Job One: Get the victims out
By Linda Lemmon
Town Crier Editor
PUTNAM — It’s all about safe. Number one.
Getting the accident victim out of the crashed vehicle safely. And keeping the fire department personnel safe while they are doing that. That takes training.
The crowd at the recent Main Street Car Cruise watched the Putnam Fire Department and the East Putnam Fire Department demonstration of getting someone out of a crash vehicle. Two cars, donated by Mike “the Tow Guy” Paquin, were used, one for each department. The cars did not have “victims” in them.
Norm Perron, former assistant fire chief of the Putnam Fire Department, said the person trapped in the crash is the number one consideration.
The Putnam Fire Department’s Zach Belleville told spectators the departments would be removing the doors and the roof and pulling the steering wheel out through the windshield. “It won’t look like a car when we’re done.”

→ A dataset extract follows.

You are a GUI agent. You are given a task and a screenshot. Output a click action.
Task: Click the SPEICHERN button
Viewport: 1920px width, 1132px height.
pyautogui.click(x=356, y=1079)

The process involves stabilizing the wheels, possibly flattening the tires. They break out all the tempered glass. Perron said if there were a real victim in the car, the person would be covered. Extrication tools would be used to pull off all the doors. Heavy cutting tools are used to cut through the roof pillars so firefighters can peel back the roof.
Often, he said, the victim is trapped by the dash/firewall. Therefore, personnel will use heavy equipment to push the firewall away from the victim so he can be removed.
Perron said a firefighter will be inside the car with the victim, stabilizing him. If there’s a bleeding wound, he said, a firefighter will try to stop the bleeding, “sometimes having to put a hand over it” until an EMT arrives.  
East Putnam Fire Department Assistant Chief Rene Bates said firefighters never know what they will see. “You could roll up on something that looks easy and it’s not. Every situation is different,” he said.
“It could go from easy – a door pop to rolling the dash back.”
“It’s all about getting the people out,” he said. Considering all the variables presented, firefighters need to figure out the quickest way to get the victim out. That’s why they train.
Asked about the toughest accident he remembers, Bates said it was a fatal about two years ago. The driver had run into a bridge on I-395 and the firewall was all the way up against his chest. He was deceased. Crews had to roll the firewall away so they could remove the victim’s body.